What makes Configuration Management (CM) professionals so unique? Is it the way we can view a complex task and break it down into meaningful activities? Is it the way we can bring some level of order to chaos? Is it that we not only want to understand the details on how things work, but we also like to understand the big picture? Is it our need to improve our environment? Or is it the way we persevere at difficult tasks in trying to bring together the pieces that comprise our deliverables?
This study was conducted as a means to identify if there are common traits amongst those professionals who work in the CM field. While some traits are derived from anecdotal evidence in discussions amongst CM professionals, this study seeks to identify a more precise characterization of personality traits using Myers Briggs types. Overall, this study is primarily an exploration to identify and raise awareness of common personality traits. It does not attempt to draw any grand conclusions and provides others with data points in which to continue further study in this area. With this in mind and a good boost by Neal Freeman who posted the question, “What kind of people are we?” to the CMCrossroads Forums, I began this study.
The tools of the study included:
- A simple survey which asked individuals to provide their Myers Briggs type. The survey included a link to the “Jung - Myers-Briggs typological test” found at http://www.humanmetrics.com/cgi-win/JTypes1.htm) although the results from any Myers-Briggs test was acceptable
- The “CMTALK” email group and “CMCrossroads” newsgroup. The survey was emailed to the CMTALK email group ( email@example.com) and it was posted to the CMCrossroads newsgroup (see ) in the “Forums” section.

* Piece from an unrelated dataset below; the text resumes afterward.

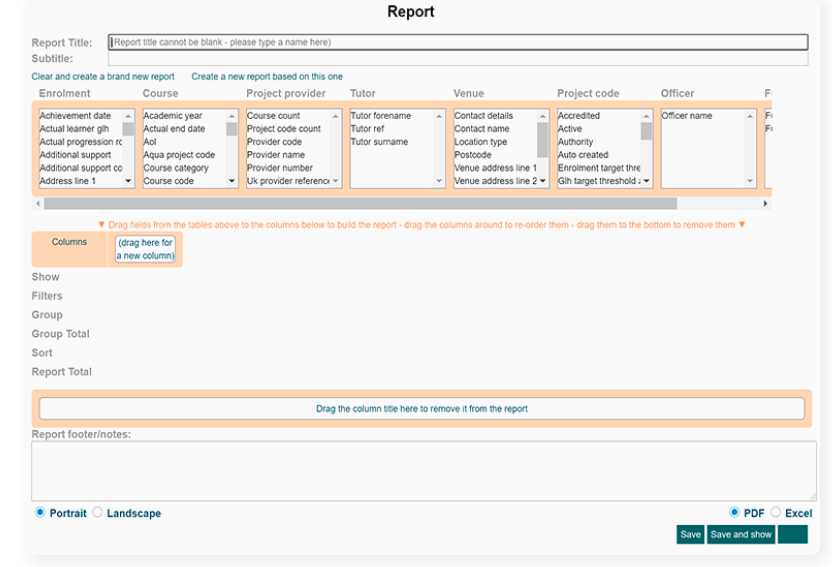Click down arrow in Course field list
The width and height of the screenshot is (832, 567).
coord(232,182)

Overview of Myers-Briggs “The development of the Myers-Briggs Type Indicator required the imagination and drive of two very gifted women, Katharine Cook Briggs and her daughter Isabel Briggs Myers. The original concept for the Type Indicator evolved from Katharine Cook Briggs's extensive studies of contemporary children's educational and social developmental theories. She combined these with the theories of the prominent psychologist Carl Jung to develop a testing method to help determine the best vocation for a child, what she saw as a key to their future happiness and well being. She was joined in this effort by her daughter Isabel Briggs Myers in the late 1920’s and early 1930’s as she began raising a family of her own.
The Myers-Briggs Type Indicator [MBTI] began life as the Briggs-Myers Type Indicator Test , which Katharine and Isabel constantly worked on further refining with the assistance of Edward Laney (a manager at The Pennsylvania Company who was the first to utilize and apply the MBTI concept to personnel management) under the auspices of Briggs-Myers Type Research, Inc. The name changed was to ‘Myers-Briggs Type Indicator’ in the late 1940’s.

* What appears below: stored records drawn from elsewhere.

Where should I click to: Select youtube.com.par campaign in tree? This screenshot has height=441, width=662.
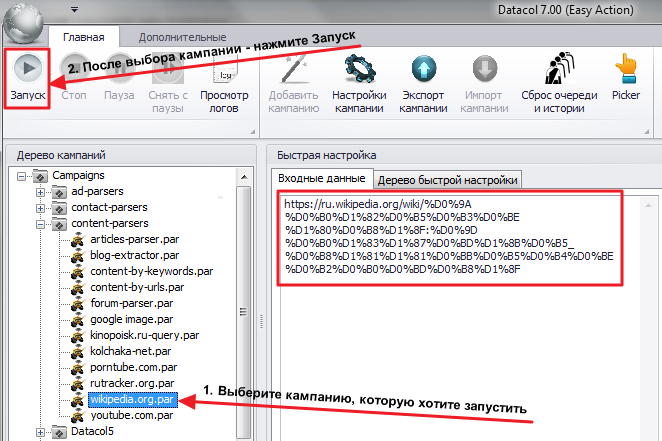[132, 415]
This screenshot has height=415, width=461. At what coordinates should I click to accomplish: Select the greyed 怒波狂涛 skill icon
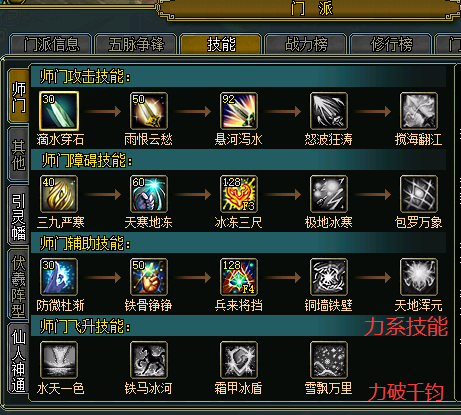(329, 111)
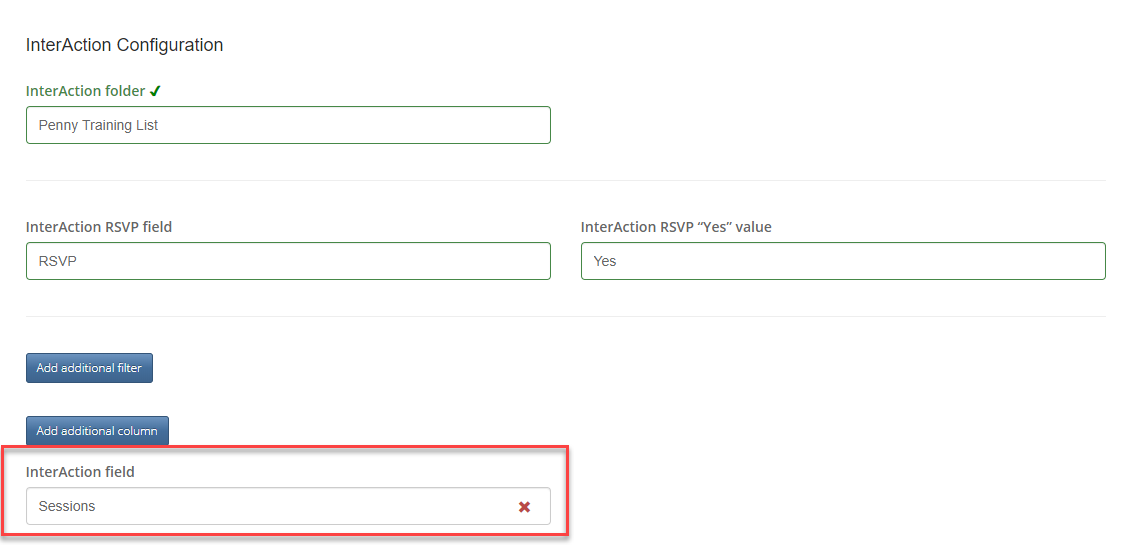Focus the InterAction folder text box
The height and width of the screenshot is (546, 1126).
coord(288,125)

From there it grew in several stages: in association with Educational Testing Service during the late 1950’s and into the early 1960’s, later publication through the Consulting Psychologist Press, establishment of the Typology Lab at the University of Florida in conjunction with Dr. Mary H. McCaulley, and the Center for Applications of Psychological Type (CAPT) in Gainesville, FL.” (University of Florida, George A. Smathers Libraries Special Collections, Isabel Briggs Myers Papers Manuscript Group 64 - http://web.uflib.ufl.edu/spec/manuscript/guides/Myers1.htm).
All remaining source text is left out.